## Task instructions
Lines with the word "will" are the ones wanted. Copy each of them from the entries below.

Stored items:
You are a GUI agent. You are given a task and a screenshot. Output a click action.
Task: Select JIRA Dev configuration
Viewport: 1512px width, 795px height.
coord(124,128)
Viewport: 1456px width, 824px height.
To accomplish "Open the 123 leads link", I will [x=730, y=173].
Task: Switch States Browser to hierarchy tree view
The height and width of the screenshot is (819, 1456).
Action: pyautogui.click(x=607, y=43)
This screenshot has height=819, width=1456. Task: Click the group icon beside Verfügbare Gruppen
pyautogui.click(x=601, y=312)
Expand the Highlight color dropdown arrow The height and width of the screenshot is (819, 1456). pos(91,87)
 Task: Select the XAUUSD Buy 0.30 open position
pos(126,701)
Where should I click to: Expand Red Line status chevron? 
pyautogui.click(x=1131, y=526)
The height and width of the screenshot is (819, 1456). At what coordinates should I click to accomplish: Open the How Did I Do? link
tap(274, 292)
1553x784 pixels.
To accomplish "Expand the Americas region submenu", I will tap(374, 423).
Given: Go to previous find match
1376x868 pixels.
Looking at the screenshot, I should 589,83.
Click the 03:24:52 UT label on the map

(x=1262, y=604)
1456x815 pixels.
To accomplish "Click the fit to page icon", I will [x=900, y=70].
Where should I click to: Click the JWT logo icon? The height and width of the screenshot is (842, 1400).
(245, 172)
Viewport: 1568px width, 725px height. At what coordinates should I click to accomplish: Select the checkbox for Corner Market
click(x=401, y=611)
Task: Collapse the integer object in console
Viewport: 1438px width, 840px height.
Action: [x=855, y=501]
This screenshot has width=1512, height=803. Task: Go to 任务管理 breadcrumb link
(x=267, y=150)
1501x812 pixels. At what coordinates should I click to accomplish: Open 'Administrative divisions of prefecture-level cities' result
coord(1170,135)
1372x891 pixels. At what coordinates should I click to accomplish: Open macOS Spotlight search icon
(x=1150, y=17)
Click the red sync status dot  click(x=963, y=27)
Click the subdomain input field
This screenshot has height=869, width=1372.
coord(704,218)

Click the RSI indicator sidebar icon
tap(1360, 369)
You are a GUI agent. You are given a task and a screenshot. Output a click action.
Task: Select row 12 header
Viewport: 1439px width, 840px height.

## Output of the task
To accomplish "Open the 123 leads link", I will [x=730, y=173].
To accomplish "Expand the Americas region submenu", I will tap(374, 423).
To accomplish "Click the fit to page icon", I will [x=900, y=70].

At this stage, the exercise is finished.